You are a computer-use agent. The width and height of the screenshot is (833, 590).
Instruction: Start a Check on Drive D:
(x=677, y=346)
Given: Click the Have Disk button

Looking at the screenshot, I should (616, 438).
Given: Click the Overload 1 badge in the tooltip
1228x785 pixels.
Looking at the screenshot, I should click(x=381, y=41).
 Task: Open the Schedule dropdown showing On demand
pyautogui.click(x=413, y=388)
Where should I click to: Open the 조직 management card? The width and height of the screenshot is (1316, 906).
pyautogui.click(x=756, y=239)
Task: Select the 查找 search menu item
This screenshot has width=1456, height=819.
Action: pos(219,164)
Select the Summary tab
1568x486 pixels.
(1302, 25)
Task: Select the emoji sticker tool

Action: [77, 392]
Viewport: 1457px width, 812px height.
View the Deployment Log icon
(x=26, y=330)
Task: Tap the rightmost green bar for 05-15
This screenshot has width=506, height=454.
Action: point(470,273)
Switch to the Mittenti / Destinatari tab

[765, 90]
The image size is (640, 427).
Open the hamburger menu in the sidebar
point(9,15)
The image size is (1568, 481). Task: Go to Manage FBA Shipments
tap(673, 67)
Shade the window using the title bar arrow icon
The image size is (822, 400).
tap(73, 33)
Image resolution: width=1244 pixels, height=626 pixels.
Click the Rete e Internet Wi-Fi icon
=====
- TASK PROMPT -
Using the material above, print every entry exactly as written.

- THE COMPLETED TASK -
You are a computer-use agent. The width and height of the screenshot is (833, 590).
Instruction: Start a Check on Drive D:
(x=677, y=346)
Given: Click the Have Disk button

Looking at the screenshot, I should (616, 438).
Given: Click the Overload 1 badge in the tooltip
1228x785 pixels.
Looking at the screenshot, I should click(x=381, y=41).
 Task: Open the Schedule dropdown showing On demand
pyautogui.click(x=413, y=388)
Where should I click to: Open the 조직 management card? The width and height of the screenshot is (1316, 906).
pyautogui.click(x=756, y=239)
Task: Select the 查找 search menu item
This screenshot has width=1456, height=819.
Action: pos(219,164)
Select the Summary tab
1568x486 pixels.
(1302, 25)
Task: Select the emoji sticker tool

Action: [77, 392]
Viewport: 1457px width, 812px height.
View the Deployment Log icon
(x=26, y=330)
Task: Tap the rightmost green bar for 05-15
This screenshot has width=506, height=454.
Action: point(470,273)
Switch to the Mittenti / Destinatari tab

[765, 90]
The image size is (640, 427).
Open the hamburger menu in the sidebar
point(9,15)
The image size is (1568, 481). Task: Go to Manage FBA Shipments
tap(673, 67)
Shade the window using the title bar arrow icon
The image size is (822, 400).
tap(73, 33)
Image resolution: width=1244 pixels, height=626 pixels.
Click the Rete e Internet Wi-Fi icon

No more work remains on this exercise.